Dollar closes mixed, but could be ready for rally

November 04, 1992|By Bloomberg Business News

NEW YORK -- The dollar closed mixed yesterday, though it could be poised to rise today after the outcome of the U.S. presidential election is known.

The dollar finished at 122.45 Japanese yen, down from 123.75 yen, and at 1.5670 marks, up from 1.5660 marks.

Investors have been bidding the dollar higher for weeks on the conviction that Democrat Bill Clinton will win the election. The idea that Mr. Clinton would widen the federal deficit, pushing interest rates higher in the process, has supported the dollar.

Now many investors are finding other reasons for optimism about the currency, traders said.

"The thinking is that the U.S. economy is in better shape, and it's inevitable that the Europeans will lower their rates," said John Duffy, a trader at Bayerische Vereinsbank AG.

The dollar could rise to about 1.80 marks next year because of narrowing interest rate differentials between the United States and Germany, a strengthening U.S. economy and an improvement in the U.S. balance of payments, said John Rothfield, a currency analyst at First Chicago.

While that may turn out to be the case, yesterday's economic data didn't paint a bright picture in the next few months.

News that the index of leading indicators fell 0.3 percent in September, after a 0.3 percent decline in August, depressed the dollar early in the session, traders said.

The dollar was also hurt by rumors that a senior Clinton adviser, said to be Roger Altman, had advocated an exchange rate of 100 yen, traders said.

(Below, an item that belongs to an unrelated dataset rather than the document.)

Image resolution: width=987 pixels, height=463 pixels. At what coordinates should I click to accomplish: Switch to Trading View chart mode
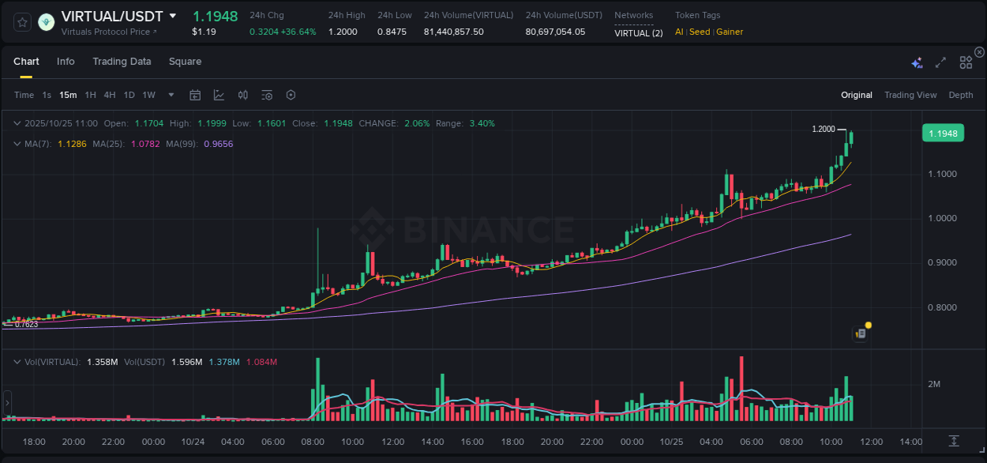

Mr. Altman, who is said to be a candidate for Treasury secretary in a Clinton administration, later denied the reports, but the dollar didn't recover.

In other trading today, the British pound closed at $1.5520, compared with $1.5343. The Swiss franc closed at 1.3990 to the dollar, up slightly from 1.3967.

The French franc closed at 5.2920 to the dollar, stronger than 5.3190 to the dollar yesterday. The dollar fetched 1334 Italian lire, down from 1345 lire, and 1.2434 Canadian dollars, little changed.